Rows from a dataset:
####

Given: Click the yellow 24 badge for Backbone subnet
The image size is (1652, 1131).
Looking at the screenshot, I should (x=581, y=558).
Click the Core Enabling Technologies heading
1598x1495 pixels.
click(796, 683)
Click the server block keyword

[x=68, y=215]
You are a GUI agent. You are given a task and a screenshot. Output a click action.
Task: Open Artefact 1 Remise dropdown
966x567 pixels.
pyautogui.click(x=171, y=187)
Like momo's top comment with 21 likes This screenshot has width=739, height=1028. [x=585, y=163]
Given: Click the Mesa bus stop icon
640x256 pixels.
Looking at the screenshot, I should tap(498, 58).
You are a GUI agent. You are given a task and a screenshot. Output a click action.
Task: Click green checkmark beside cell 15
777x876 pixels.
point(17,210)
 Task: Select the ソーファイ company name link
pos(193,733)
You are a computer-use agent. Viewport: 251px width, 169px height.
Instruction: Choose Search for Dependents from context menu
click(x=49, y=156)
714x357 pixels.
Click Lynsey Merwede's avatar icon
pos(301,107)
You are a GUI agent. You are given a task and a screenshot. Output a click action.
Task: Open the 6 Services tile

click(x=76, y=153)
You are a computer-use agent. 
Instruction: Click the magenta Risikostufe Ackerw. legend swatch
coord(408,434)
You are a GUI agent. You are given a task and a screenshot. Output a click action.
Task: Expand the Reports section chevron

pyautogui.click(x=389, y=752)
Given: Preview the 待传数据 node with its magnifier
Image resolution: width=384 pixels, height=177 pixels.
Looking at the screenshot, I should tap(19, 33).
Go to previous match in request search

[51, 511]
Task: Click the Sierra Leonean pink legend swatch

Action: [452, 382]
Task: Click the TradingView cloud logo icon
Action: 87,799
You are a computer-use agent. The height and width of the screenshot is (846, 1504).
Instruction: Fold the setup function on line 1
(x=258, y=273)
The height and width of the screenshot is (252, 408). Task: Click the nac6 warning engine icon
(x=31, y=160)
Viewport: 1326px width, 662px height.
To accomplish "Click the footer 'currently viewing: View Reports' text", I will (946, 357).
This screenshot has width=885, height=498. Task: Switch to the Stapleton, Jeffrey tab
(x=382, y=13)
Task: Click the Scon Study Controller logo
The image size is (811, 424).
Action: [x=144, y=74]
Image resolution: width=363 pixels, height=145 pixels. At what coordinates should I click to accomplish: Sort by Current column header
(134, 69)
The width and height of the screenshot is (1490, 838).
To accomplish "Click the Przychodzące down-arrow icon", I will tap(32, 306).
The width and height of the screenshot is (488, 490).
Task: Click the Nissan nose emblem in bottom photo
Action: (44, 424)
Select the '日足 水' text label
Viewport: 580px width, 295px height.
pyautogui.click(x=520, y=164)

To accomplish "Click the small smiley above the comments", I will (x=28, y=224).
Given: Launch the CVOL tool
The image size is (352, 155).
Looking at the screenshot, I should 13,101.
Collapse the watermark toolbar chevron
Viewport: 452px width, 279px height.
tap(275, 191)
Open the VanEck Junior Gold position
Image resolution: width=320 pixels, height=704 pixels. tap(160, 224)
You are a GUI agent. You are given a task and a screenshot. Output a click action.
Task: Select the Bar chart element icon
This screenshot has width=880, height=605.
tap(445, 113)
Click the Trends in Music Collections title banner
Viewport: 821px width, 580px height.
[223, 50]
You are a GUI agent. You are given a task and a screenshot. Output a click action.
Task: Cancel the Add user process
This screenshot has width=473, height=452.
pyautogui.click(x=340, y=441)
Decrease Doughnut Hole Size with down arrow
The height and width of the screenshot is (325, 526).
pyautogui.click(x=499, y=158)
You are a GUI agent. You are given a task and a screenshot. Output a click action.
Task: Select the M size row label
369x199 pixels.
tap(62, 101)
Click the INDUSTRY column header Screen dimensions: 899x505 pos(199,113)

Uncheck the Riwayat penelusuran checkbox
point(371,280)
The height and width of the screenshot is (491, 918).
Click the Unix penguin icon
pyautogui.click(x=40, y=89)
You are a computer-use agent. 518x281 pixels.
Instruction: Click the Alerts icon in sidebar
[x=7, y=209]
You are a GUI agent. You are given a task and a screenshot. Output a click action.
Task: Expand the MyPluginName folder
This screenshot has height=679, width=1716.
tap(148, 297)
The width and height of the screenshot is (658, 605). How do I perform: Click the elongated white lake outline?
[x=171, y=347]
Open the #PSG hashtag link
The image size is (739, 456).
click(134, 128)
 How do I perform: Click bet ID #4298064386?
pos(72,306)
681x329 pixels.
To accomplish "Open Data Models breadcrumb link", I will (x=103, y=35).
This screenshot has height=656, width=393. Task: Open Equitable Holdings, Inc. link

####

YOUR GOAL ::
Reproduce the data from its first line through the line containing "Like momo's top", inclusive, replacing "Backbone subnet" with "Backbone network" and keeping everything else the same.

RESULT OF THE TASK ::
Given: Click the yellow 24 badge for Backbone network
The image size is (1652, 1131).
Looking at the screenshot, I should (x=581, y=558).
Click the Core Enabling Technologies heading
1598x1495 pixels.
click(796, 683)
Click the server block keyword

[x=68, y=215]
You are a GUI agent. You are given a task and a screenshot. Output a click action.
Task: Open Artefact 1 Remise dropdown
966x567 pixels.
pyautogui.click(x=171, y=187)
Like momo's top comment with 21 likes This screenshot has width=739, height=1028. [x=585, y=163]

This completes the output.